Most importantly of all the things I did; I got a Courtney hug. It isn't just that Courtney is extremely pretty and charming and funny; it's that she's tall. Extremely tall. Plus, she's got these big long arms and I want the big long arms to wrap around me and hold me. Literally since the moment I met her I've wanted a Courtney hug.

I'm not sure how I can explain how this isn't a Todd is Girl Crazy thing. I don't want to be Courtney's boyfriend or anything. (Not that I would object to such a thing at all. It just isn't the base of my desire. Plus she's super hot. It would be completely implausible.) I just want Courtney to hold me. I want her to wrap her arms around me and I want to feel warm and safe and excited. I want this to last as long as possible; maybe forever.

During my second Courtney hug I muttered out loud "Courtney, you're exquisitely pretty".

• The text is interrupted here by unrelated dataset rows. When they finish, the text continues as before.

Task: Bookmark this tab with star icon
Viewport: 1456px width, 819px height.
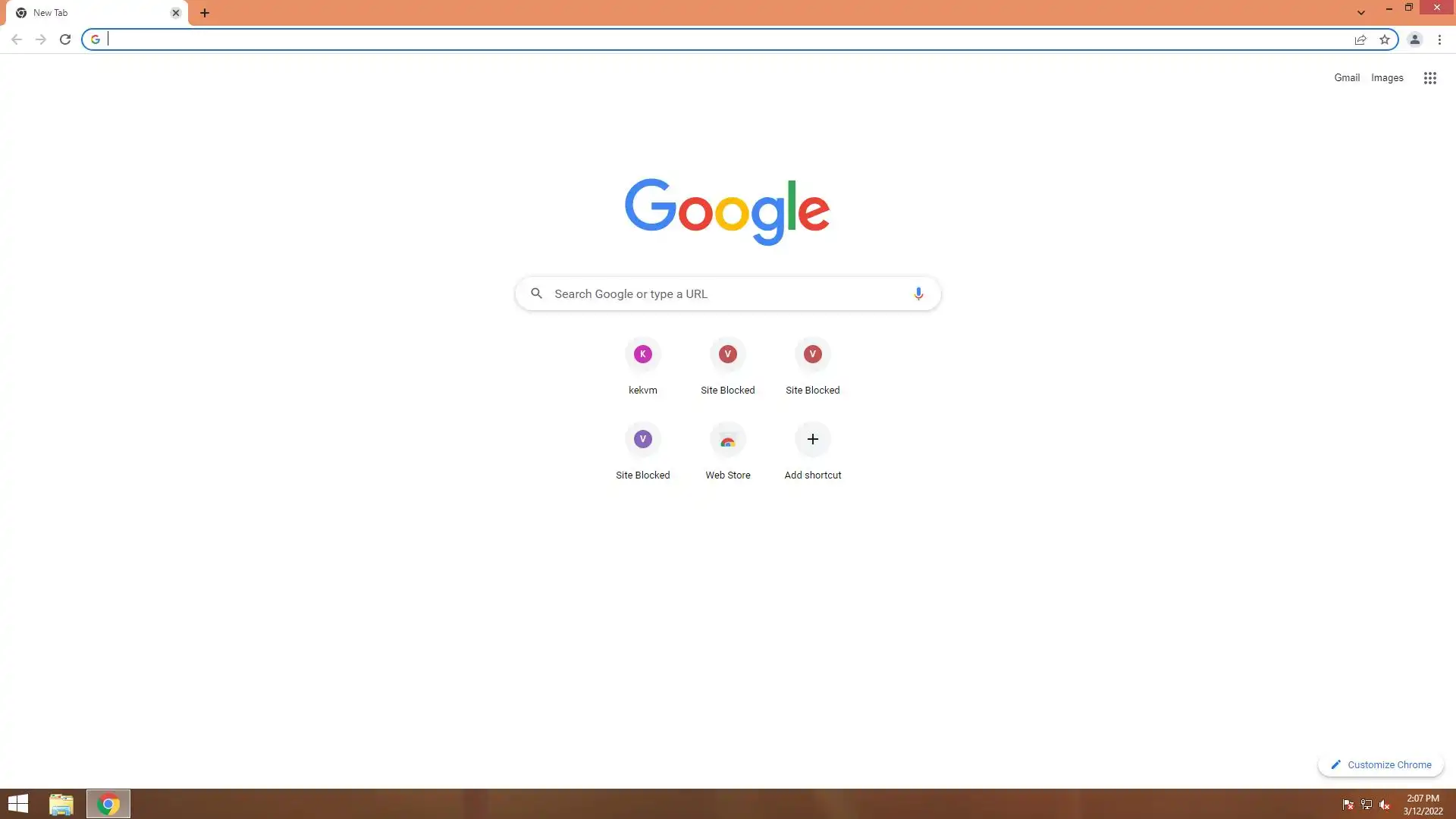Action: click(x=1385, y=39)
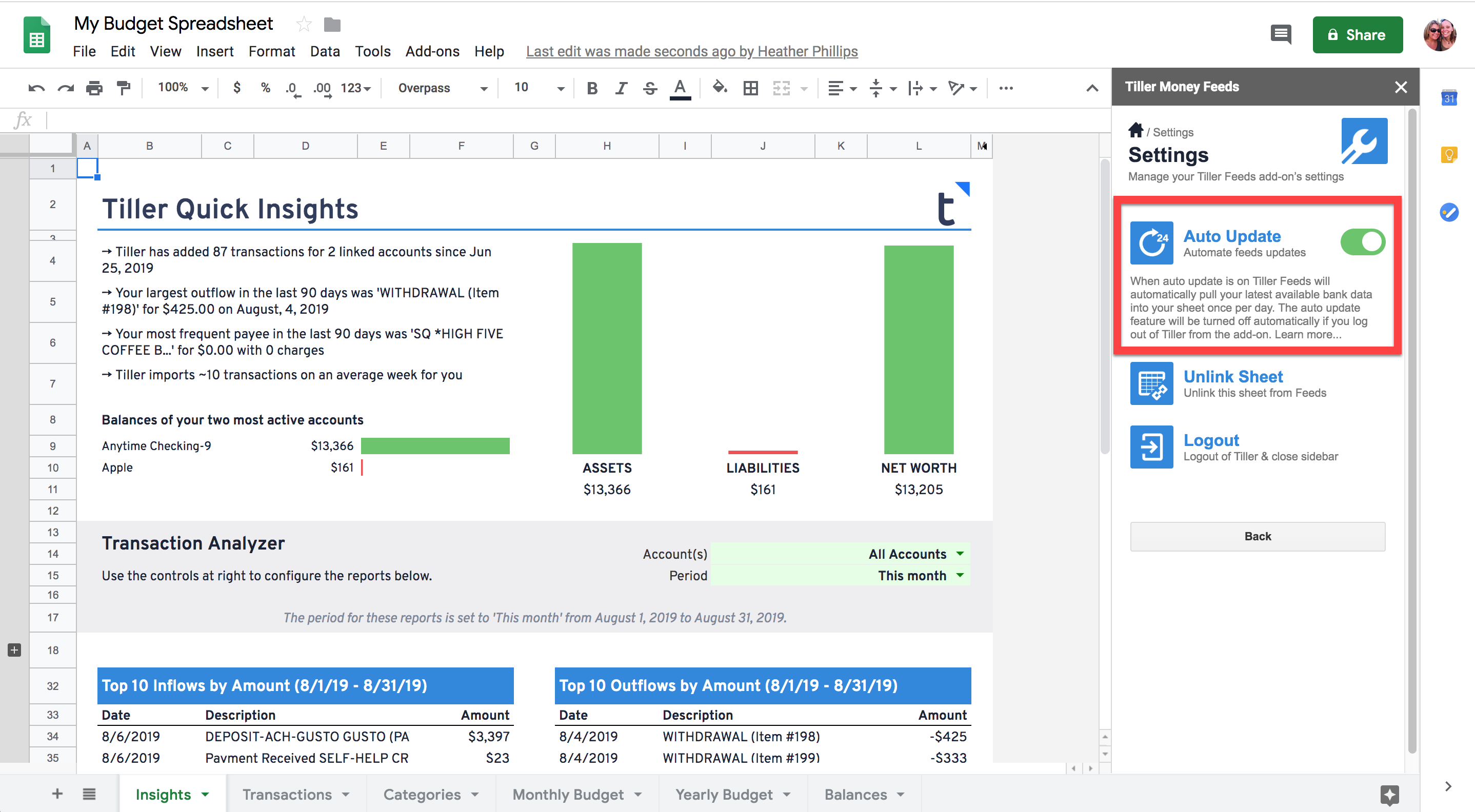The height and width of the screenshot is (812, 1475).
Task: Turn off the Auto Update toggle
Action: 1362,242
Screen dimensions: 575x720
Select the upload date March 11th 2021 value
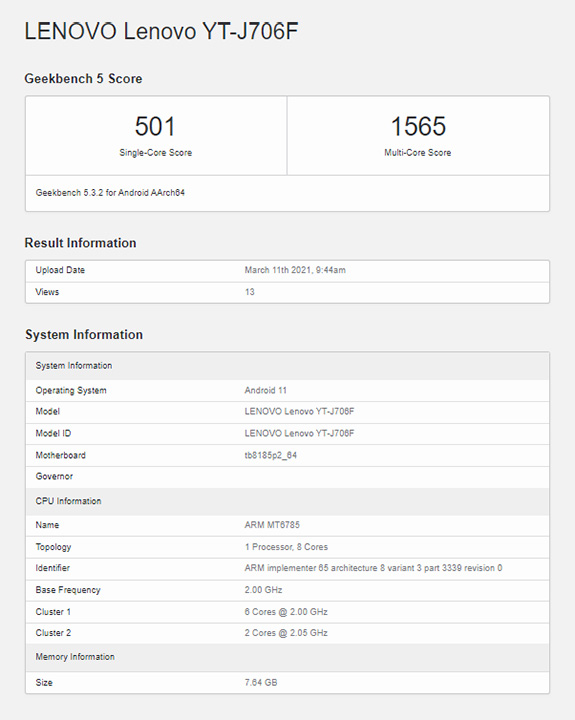(295, 270)
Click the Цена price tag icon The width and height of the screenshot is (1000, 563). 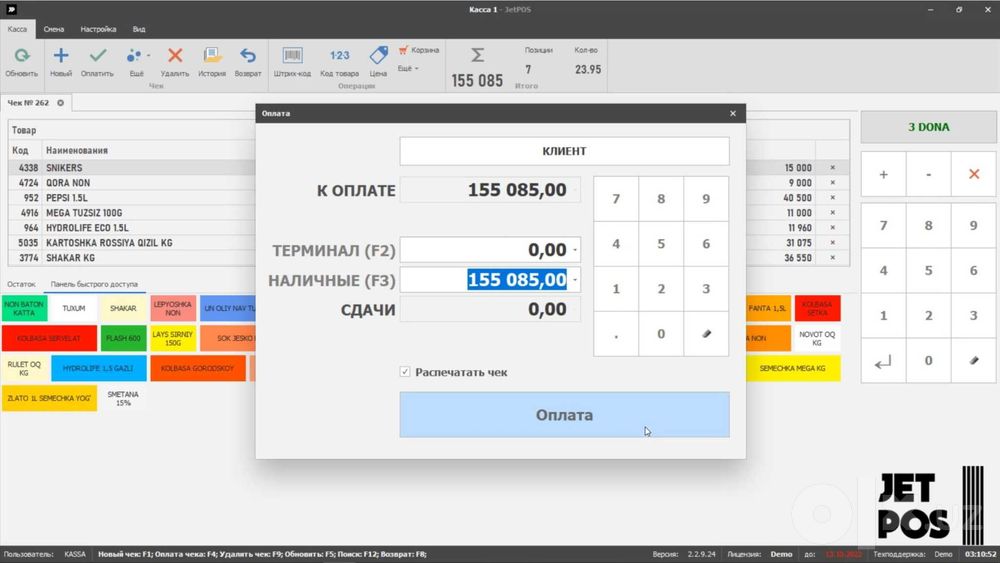tap(378, 56)
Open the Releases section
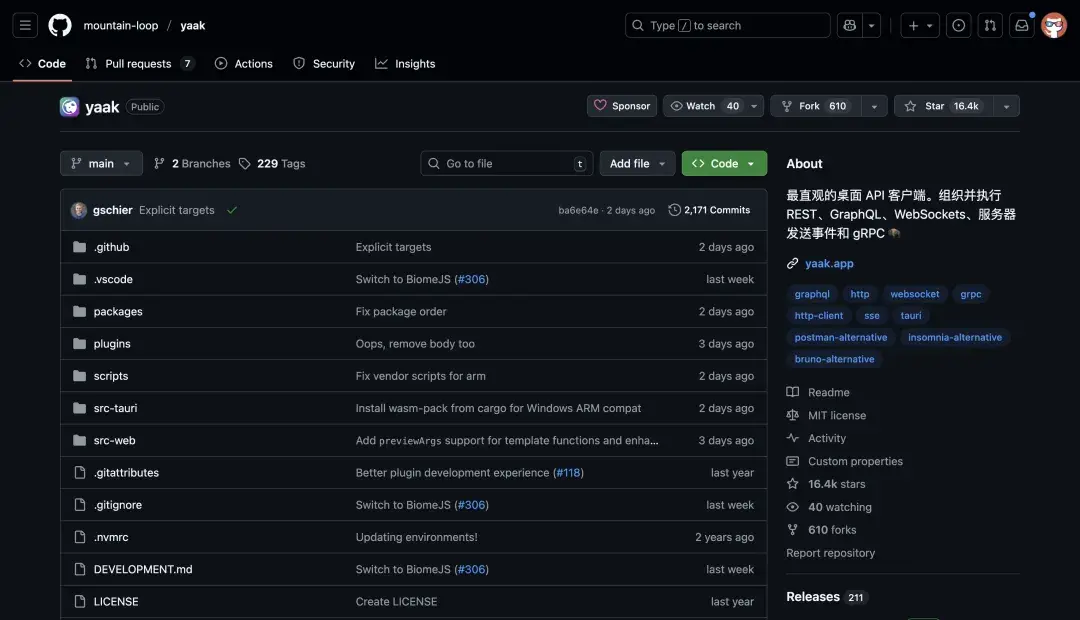This screenshot has width=1080, height=620. pyautogui.click(x=813, y=596)
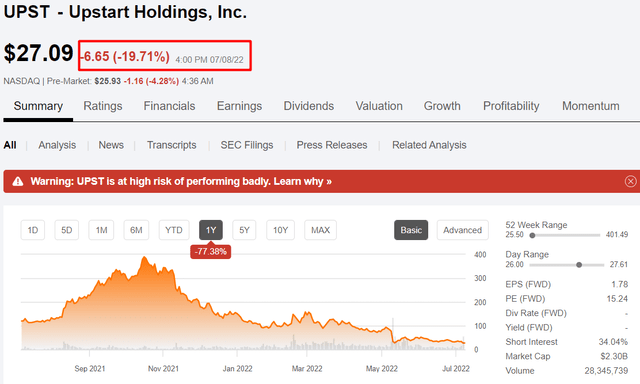Select the 1D chart range

[33, 230]
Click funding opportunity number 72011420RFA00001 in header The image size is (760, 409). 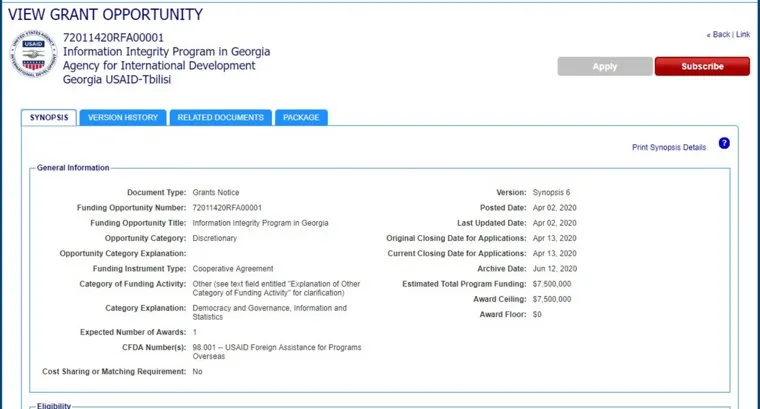coord(113,38)
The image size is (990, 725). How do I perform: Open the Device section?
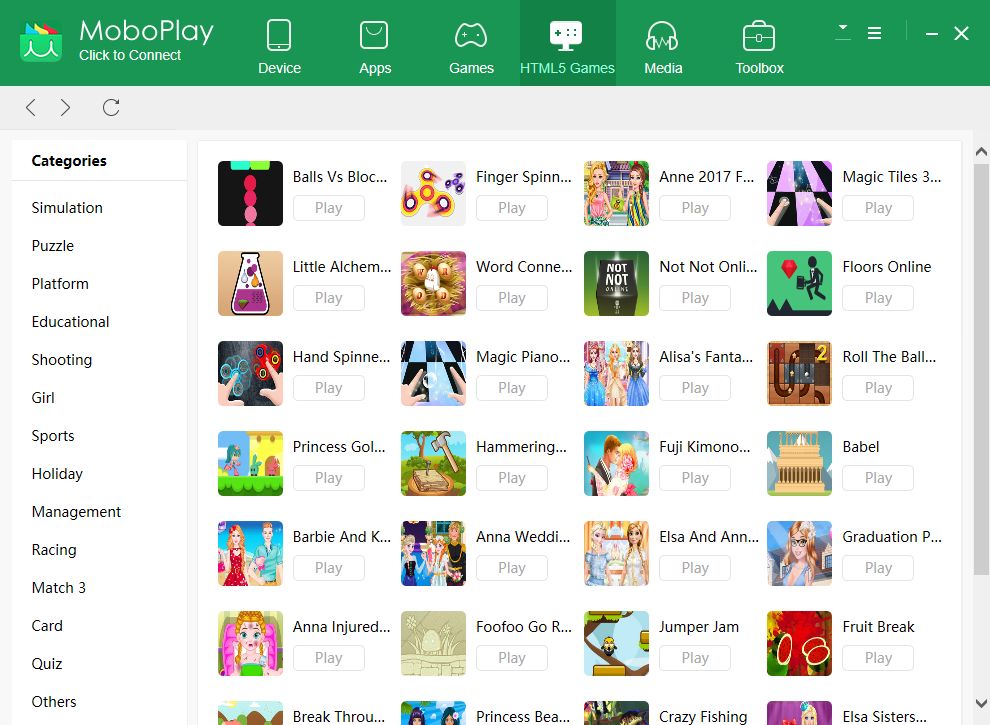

I've said similar things to girls before, but this was different. I didn't mean to. I just got caught up in the moment and it literally slipped out.

Then I felt embarrassed for a long time. It was nice to get something I always wanted. Even if it wasn't as a big or long or dramatic or tight as I imagined it.

I did lots of other stuff too. I had a good fifteen minute conversation with a girl I didn't know. It was good because I didn't feel that shy or awkward the whole time. Being a Sagittarius now I have decided that I can now talk to people that I don't know.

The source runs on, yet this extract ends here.